HOW A TWO-TIME BATTLE WITH CANCER TURNED INTO SOMETHING SPECIAL FOR SURVIVORS
No child should ever have to deal with cancer. It’s a horrible disease that beats you mercilessly into submission. It drags your mind, body and soul to death’s door before ultimately destroying the host or leaving as mysteriously as it arrived. It lurks in the shadows of remission and even under the best circumstances, leaves a permanent scar on the survivor.
At the age of 15, Craig Pollard was intensely focused on all things that 15-year-olds find interesting. He was obsessed with baseball. A standout at Villa Park High School in Orange County, California. He lived and dreamed of playing professionally. He wanted to be the first baseman of the Los Angeles Dodgers. Sometimes reality intrudes on even the best dreams.

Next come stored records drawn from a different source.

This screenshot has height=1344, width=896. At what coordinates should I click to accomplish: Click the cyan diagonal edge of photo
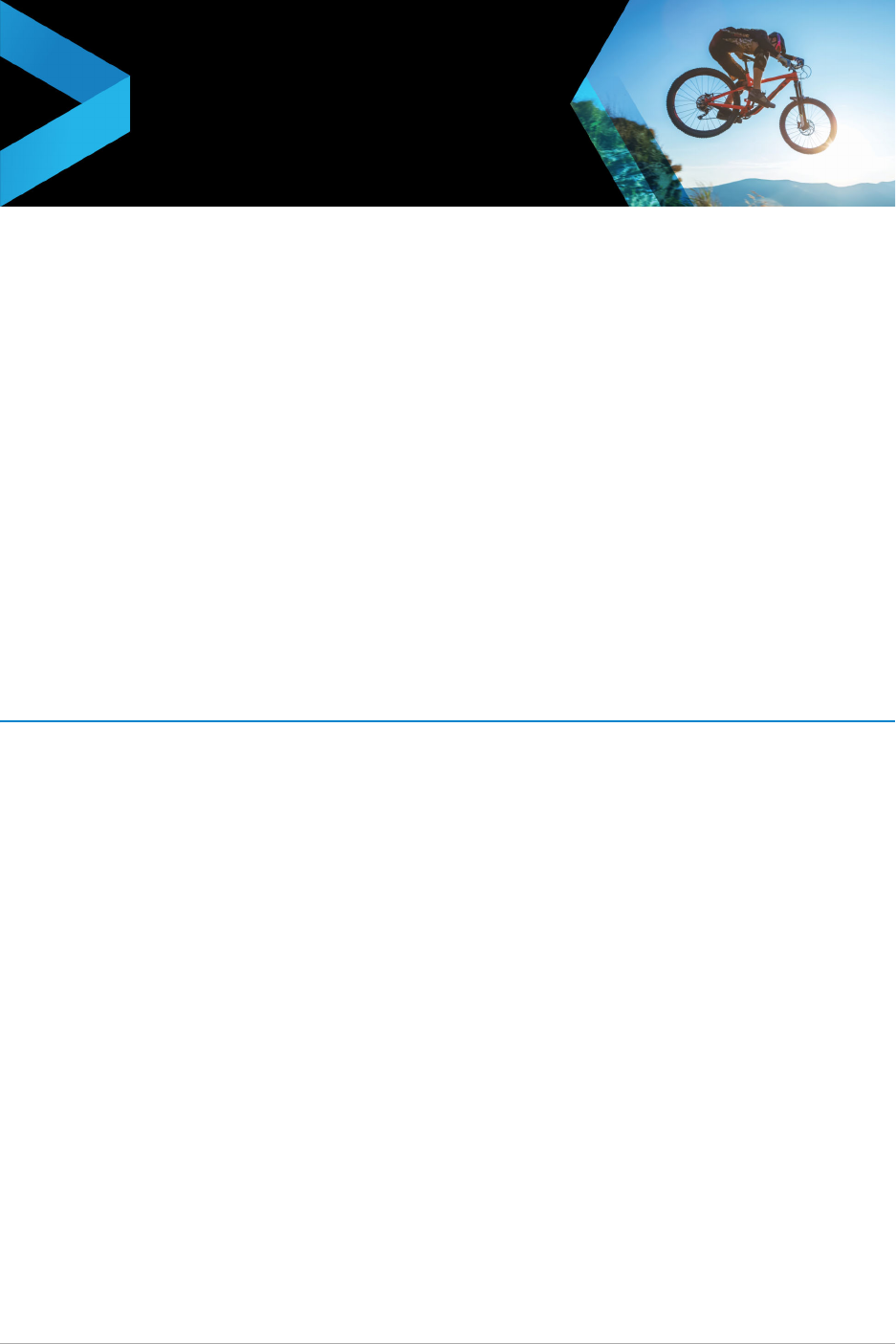581,91
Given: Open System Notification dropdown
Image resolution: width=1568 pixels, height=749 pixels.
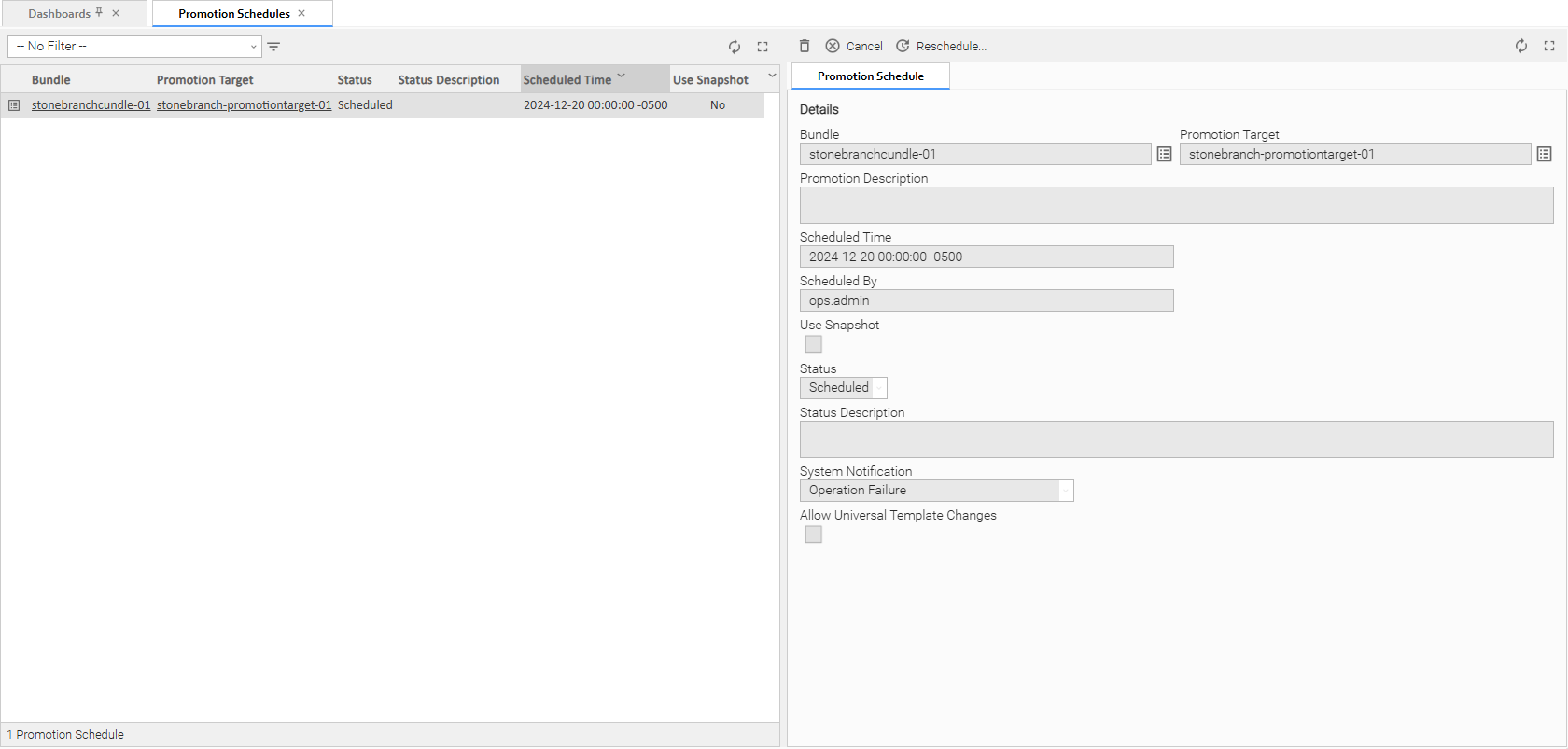Looking at the screenshot, I should [x=1065, y=491].
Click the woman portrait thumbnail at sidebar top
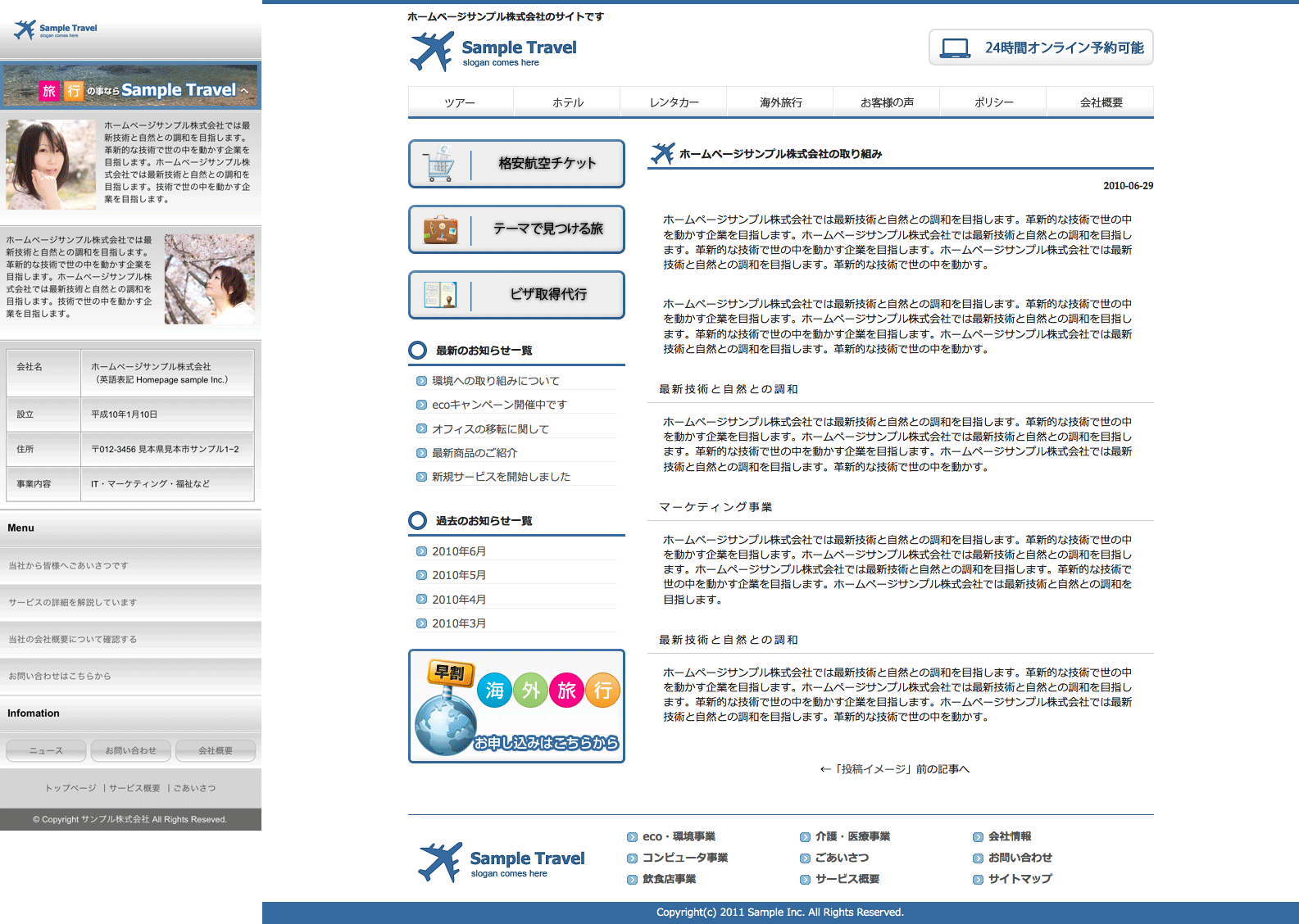 point(51,165)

Like a fastball in the ribs, Craig’s life was rocked by the news that he had Hodgkin’s disease. As the doctor spoke to his family, none of the typical thoughts of horror or despair ran through Craig’s mind. He didn’t ask where the cancer was or how it was going to be treated. He didn’t even ask if he was going to die. The only thought that ran through his teenage mind was whether he would be able to play baseball that season. When the doctor answered with a solemn “no,” Craig realized the severity of his situation. Never one to back away from a challenge, Craig took the doctor’s prognosis and came up with his own game plan.
The treatment included nine months of chemotherapy, three months of radiation and surgery that resulted in the removal of his spleen, appendix and several lymph nodes. All the while, Craig continued to play baseball, sometimes more than one game in a day. There were days when he got sick between games from the treatments. He never quit playing. He never took his eye off the goal. He wasn’t going to let cancer slow him down. Craig excelled in school and on the baseball field. It’s a trait he has since found in many cancer survivors. After graduating on time with his class, he earned a merit scholarship to the University of Southern California, and signed a letter-of-intent with the nationally-ranked Trojan baseball program. He had a girlfriend, Stacy, and was part of the Delta Tau Delta fraternity. Life was good.
Cancer keeps its own schedule and you aren’t presented an itinerary beforehand. At 19, and seemingly invincible to the entire world, cancer reared its ugly head for a second time. This time it meant business. It once again battered his body and tested his will to survive. As life continued on without him, Craig had to watch from a hospital bed as his friends, family, baseball career and the college experience all seemed to be slipping from his grip.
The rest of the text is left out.